Badan Pengaturan (BP) BUMN melalui Danantara berencana melepas sejumlah lini bisnis non-inti milik BUMN Karya guna menekan tumpukan utang yang dinilai sudah terlalu besar pada Selasa (28/4/2026).

Langkah strategis ini diambil untuk menyehatkan struktur finansial perusahaan konstruksi pelat merah tersebut sebelum masuk ke tahap konsolidasi atau merger, sebagaimana dilansir dari Detik Finance.

Kepala BP BUMN sekaligus COO Danantara, Dony Oskaria, menjelaskan bahwa aset yang tidak berkaitan langsung dengan jasa konstruksi akan segera didivestasi untuk mengurangi beban kewajiban perusahaan.

"Kita beberapa yang non-core daripada BUMN Karya Itu akan kita lepas untuk menurunkan utangnya, karena hutangnya kan terlalu besar ya.

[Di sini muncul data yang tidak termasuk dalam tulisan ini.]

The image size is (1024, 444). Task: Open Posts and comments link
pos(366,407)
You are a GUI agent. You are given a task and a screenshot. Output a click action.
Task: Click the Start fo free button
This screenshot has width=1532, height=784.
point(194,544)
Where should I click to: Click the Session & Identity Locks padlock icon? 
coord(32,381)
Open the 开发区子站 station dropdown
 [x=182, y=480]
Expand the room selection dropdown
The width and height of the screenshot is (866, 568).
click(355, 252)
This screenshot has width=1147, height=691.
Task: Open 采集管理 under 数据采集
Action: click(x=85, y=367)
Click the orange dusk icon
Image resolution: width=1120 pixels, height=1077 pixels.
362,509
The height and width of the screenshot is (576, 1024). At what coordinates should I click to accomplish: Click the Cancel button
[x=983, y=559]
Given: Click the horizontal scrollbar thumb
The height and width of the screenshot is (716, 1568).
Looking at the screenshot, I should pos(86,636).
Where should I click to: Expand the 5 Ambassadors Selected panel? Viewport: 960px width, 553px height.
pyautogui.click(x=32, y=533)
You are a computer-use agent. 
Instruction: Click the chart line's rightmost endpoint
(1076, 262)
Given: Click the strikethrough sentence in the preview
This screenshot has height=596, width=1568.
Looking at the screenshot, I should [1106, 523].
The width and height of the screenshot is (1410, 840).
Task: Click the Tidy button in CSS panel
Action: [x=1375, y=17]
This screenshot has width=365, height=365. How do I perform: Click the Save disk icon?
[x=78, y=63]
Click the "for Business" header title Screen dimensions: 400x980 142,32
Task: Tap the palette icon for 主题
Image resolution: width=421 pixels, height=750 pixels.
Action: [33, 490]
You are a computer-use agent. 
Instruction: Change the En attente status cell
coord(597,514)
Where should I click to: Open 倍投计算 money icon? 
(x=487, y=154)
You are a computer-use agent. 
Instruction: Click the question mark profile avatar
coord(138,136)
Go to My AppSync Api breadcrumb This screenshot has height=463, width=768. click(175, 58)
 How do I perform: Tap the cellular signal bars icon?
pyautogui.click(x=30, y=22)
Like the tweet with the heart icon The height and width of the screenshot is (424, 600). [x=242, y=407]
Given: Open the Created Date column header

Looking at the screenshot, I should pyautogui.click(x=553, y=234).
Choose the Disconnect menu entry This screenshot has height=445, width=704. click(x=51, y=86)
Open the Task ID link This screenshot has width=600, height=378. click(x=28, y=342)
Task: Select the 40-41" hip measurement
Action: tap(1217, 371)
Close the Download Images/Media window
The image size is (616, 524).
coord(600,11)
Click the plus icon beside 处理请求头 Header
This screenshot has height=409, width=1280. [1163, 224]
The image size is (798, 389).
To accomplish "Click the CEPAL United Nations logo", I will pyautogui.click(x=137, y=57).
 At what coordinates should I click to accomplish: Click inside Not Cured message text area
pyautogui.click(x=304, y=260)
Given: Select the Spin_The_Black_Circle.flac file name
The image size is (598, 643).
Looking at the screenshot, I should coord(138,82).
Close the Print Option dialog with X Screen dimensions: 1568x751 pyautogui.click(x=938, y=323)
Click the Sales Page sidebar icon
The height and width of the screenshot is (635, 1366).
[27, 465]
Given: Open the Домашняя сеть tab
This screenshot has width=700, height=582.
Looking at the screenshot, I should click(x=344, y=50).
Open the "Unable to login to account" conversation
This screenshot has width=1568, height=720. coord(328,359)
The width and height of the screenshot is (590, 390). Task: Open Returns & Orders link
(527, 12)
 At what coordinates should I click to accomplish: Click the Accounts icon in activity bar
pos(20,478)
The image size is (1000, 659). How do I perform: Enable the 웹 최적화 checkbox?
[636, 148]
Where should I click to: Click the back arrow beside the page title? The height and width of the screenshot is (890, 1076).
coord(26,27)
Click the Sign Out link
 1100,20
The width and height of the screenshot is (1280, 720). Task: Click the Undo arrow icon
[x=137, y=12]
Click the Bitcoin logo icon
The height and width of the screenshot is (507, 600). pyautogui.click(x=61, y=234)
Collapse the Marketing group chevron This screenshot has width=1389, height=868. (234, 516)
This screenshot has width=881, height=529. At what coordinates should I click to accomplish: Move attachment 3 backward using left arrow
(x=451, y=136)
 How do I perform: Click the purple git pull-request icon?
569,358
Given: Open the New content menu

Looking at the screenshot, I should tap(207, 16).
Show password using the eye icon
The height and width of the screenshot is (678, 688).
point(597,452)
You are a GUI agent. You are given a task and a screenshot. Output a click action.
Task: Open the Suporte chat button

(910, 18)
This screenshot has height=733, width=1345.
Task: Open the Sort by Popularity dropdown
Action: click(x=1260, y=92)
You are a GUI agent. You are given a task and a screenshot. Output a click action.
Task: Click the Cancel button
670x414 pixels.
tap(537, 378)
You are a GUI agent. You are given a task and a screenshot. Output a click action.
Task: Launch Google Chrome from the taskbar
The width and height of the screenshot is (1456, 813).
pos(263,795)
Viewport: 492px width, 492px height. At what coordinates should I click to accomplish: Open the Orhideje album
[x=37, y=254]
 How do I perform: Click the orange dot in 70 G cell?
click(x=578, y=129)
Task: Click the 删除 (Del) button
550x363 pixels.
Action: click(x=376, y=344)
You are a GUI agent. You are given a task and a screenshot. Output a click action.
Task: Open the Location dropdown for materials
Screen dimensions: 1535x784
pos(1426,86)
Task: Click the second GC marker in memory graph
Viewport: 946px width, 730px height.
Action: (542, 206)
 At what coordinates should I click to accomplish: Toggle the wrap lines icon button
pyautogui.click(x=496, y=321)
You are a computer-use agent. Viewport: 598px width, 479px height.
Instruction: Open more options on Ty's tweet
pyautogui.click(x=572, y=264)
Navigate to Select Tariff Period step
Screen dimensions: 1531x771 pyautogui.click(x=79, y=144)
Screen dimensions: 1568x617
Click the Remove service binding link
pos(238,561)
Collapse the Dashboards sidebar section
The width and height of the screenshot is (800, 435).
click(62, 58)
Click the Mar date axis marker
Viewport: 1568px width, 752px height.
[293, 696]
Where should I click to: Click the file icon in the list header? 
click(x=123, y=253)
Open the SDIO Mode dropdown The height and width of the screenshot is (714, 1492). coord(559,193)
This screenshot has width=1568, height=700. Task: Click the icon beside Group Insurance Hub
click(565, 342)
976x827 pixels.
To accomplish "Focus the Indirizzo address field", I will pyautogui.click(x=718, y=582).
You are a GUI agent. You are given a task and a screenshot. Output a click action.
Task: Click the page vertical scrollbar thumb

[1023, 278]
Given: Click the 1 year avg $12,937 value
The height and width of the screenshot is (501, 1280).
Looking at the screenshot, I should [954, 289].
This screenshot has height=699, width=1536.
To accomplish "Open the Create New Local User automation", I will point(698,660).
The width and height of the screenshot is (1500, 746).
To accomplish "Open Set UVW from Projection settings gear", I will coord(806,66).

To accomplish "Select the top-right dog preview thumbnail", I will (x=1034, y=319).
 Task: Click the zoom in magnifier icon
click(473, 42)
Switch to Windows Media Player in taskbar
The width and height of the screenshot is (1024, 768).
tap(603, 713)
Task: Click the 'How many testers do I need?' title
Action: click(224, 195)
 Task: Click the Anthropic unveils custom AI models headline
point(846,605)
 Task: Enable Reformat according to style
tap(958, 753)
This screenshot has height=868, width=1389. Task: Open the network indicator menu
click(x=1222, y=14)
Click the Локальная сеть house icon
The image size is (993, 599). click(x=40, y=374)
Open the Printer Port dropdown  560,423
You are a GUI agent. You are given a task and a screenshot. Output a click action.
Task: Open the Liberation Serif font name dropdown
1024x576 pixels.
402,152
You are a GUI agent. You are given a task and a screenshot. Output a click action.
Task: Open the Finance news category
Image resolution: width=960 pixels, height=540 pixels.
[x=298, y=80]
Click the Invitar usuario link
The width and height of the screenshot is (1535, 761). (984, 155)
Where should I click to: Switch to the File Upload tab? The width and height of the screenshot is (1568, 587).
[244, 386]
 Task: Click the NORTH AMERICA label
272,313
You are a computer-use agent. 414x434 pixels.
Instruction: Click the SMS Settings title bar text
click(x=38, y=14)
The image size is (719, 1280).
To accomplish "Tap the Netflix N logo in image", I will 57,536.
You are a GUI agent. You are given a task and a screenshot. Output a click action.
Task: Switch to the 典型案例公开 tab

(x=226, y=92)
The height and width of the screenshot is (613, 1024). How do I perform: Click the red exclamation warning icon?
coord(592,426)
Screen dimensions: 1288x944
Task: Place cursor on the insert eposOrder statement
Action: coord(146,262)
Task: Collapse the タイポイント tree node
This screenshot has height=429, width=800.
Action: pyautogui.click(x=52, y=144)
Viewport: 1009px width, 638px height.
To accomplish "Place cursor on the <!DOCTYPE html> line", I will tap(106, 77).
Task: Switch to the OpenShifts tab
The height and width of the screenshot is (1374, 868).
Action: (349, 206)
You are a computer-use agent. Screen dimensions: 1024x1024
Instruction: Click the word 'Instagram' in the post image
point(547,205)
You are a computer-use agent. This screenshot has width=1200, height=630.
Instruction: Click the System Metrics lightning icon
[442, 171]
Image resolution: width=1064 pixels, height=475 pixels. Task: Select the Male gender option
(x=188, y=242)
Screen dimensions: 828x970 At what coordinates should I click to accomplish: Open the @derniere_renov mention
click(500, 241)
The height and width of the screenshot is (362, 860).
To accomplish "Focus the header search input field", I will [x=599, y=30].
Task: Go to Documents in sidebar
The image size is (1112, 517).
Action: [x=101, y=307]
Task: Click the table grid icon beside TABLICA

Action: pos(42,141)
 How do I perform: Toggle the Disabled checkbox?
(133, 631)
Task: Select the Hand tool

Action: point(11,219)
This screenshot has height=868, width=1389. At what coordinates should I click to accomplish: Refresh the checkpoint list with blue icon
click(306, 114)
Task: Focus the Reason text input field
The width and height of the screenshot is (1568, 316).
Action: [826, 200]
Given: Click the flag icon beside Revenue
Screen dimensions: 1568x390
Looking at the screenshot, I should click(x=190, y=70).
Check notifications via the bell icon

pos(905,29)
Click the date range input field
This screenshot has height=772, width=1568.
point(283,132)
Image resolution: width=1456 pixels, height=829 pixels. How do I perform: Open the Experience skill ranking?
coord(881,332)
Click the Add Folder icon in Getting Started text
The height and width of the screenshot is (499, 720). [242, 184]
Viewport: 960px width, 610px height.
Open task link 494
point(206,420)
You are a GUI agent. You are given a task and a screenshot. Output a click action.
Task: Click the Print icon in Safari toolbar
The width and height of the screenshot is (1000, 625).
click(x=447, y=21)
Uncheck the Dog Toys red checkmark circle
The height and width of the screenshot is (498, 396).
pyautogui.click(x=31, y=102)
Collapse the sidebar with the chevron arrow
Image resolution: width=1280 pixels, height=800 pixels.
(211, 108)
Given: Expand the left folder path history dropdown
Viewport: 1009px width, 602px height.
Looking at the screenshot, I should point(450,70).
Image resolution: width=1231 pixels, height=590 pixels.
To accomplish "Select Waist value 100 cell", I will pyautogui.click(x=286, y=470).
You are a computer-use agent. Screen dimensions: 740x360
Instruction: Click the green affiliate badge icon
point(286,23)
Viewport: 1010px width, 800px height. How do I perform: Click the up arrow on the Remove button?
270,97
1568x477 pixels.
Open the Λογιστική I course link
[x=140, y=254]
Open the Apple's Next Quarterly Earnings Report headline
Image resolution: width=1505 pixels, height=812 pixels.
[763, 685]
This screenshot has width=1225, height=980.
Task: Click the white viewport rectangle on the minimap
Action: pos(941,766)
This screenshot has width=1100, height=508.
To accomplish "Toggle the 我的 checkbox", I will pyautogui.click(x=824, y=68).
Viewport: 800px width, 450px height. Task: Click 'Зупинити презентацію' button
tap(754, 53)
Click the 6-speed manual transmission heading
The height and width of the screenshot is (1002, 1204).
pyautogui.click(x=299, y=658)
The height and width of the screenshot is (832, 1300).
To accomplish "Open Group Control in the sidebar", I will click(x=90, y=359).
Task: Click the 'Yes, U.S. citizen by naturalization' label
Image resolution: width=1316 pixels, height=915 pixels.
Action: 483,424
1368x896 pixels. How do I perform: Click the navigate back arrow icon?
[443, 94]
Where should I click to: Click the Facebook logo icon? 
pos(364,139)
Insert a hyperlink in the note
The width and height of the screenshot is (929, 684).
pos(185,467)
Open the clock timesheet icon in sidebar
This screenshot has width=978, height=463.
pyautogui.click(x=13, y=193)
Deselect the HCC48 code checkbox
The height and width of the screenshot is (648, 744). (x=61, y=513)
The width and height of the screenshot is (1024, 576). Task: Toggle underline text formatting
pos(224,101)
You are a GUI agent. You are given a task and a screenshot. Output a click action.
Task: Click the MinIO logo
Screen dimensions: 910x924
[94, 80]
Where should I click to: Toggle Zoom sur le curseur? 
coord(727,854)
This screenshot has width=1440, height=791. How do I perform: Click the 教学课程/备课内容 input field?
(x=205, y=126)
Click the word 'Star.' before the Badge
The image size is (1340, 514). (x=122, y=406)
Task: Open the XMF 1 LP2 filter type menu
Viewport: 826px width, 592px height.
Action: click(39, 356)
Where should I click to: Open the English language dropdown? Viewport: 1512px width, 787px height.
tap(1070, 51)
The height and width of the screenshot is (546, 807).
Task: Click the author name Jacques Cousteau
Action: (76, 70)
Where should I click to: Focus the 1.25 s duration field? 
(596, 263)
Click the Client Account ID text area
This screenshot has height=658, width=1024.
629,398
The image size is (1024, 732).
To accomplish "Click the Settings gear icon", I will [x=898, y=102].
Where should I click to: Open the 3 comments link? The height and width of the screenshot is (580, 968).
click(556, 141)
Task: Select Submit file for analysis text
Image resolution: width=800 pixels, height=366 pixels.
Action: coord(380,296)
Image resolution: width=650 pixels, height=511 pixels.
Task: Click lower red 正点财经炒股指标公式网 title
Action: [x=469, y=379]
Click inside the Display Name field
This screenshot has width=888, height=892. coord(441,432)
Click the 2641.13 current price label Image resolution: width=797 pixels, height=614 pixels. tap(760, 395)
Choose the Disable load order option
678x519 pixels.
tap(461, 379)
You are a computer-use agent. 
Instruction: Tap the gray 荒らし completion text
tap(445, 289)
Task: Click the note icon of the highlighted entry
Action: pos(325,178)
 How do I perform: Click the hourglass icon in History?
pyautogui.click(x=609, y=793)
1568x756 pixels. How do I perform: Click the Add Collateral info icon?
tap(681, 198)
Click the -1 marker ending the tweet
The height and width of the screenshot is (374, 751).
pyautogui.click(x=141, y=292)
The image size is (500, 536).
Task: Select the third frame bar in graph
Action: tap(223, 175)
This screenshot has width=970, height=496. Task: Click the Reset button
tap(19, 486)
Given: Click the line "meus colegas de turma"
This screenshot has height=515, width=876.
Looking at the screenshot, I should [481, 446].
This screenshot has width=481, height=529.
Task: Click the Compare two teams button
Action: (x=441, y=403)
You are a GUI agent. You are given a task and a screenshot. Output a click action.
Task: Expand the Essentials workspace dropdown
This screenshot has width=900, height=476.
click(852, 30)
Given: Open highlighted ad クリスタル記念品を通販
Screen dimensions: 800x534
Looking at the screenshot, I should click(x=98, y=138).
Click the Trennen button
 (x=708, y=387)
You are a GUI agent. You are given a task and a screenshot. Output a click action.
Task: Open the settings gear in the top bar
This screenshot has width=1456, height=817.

Jadi beberapa yang non-related dengan bisnis mereka sebagai karya Itu akan dilepas," terang Dony di Jakarta.

Penjualan aset tersebut mencakup berbagai sektor yang saat ini dikelola BUMN Karya, mulai dari infrastruktur teknologi hingga pengelolaan sumber daya air dan jalan bebas hambatan.

Dony memberikan rincian bahwa beberapa unit usaha yang akan dilepas antara lain adalah bisnis fiber optik, Sistem Penyediaan Air Minum (SPAM), hingga kepemilikan saham pada ruas jalan tol.

"Ini akan kita divestasikan dulu Sehingga itu untuk menurunkan hutang-hutang mereka. Nanti setelah dia bersih baru kita akan melakukan merger," katanya.

Meskipun proses pelepasan aset memerlukan tahapan valuasi yang cermat, Danantara tetap mematok target penyelesaian seluruh proses divestasi ini pada akhir tahun 2026.

"Ya pasti tahun ini akan selesai, karena memang divestasi ini kan butuh waktu, kita juga tentu ada KJPP, kita tidak boleh juga melakukan divestasi yang tidak menguntungkan. Kita tentu harus memastikan bahwa apa yang kita divestasi juga memberikan manfaat dan keuntungan, terutama sekali menurunkan kewajiban daripada karya-karya ini sebelum nanti mereka dikonsolidasikan," terang Dony.